Developing Early Stage GTM Strategies While Focusing On Product-Market Fit

Scott Gartenberg is an NYC product manager with PracticePanther, a legal practice management software that allows law practices to manage their work. This article originally appeared in Scott’s Working in Product newsletter. We’re sharing it to explore the best practices and philosophies that drive product managers today.

As someone who concentrated in entrepreneurship in college, much of my time in classes was spent analyzing startups, brainstorming potential business ideas and, most importantly, mapping out a plan for launching one.

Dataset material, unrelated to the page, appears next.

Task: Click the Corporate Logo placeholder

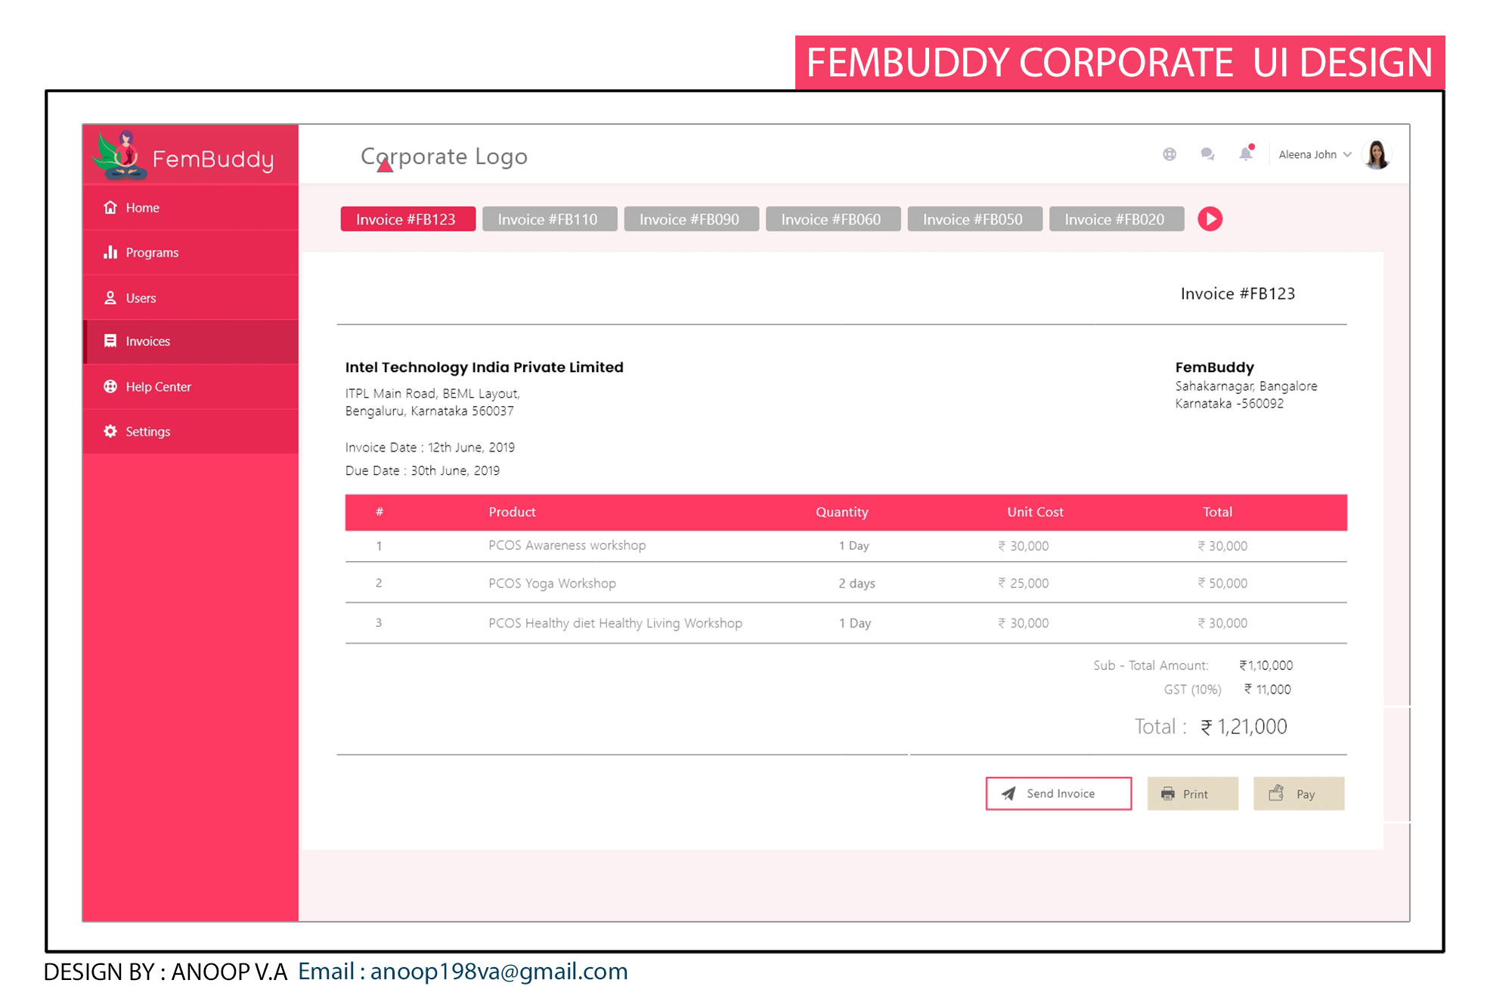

There were some major takeaways that stick with me, and they are tremendously relevant to my mindset today as a PM. PMs work on GTM strategies, which essentially outline what a business needs to do to capture the eyes and wallets (if applicable – some features are released at no additional charge) of customers as they roll out new features.

At the end of the day, building great products is fundamentally about leaning on the market, which will articulate its most pressing pain points in an effort to gain a solution that alleviates them. Marc Andreesen discusses this here in a great post worth reading. Whether you are releasing a feature as part of a publicly-traded company or are launching a startup, leaning on the market is always a good idea.

Understanding who your customer really is and the problems they are experiencing is an essential exercise in getting to product-market fit.

So, when going to market with a new product, one of the central goals is feedback. But — especially if you are a startup with limited resources — you want to be thoughtful about the personas that are your likeliest potential customers and how to best capture them (the right marketing channels and the right brand & value prop messaging). Steps that might accomplish this include:

  1. Arriving at 1-2 customer personas that you believe resonate with the product’s value proposition.
  2. Figuring out how to reach these individuals and try to make this a low effort / high value and volume activity (i.e. targeting personas in 1,000-person groups instead of reaching out to them 1 by 1!) However, targeted outreach and in-depth 1:1 conversations with potential users also have their place and are tremendously helpful.
  3. Maximizing the first impression — whether this is a very basic prototype or landing page that clearly articulates the problem your product is solving. Anyone who stumbles upon your product is a potential customer, and every at-bat should be treated that way. This is a good chance to incorporate engineering as a way to market.
  4. Iterating on solutions that you know at least solve a problem that customers have a willingness to pay for.


Overall, an essential takeaway here is that understanding who your customer really is and the problems they are experiencing is an essential exercise in getting to product-market fit. Of course, you’d love to get to that fit before investing in growth (when you might not even know exactly what it is you are growing yet). However, innovation today is moving faster than the speed of light, and investing in a GTM strategy at the same time can actually help to refine your product-market fit.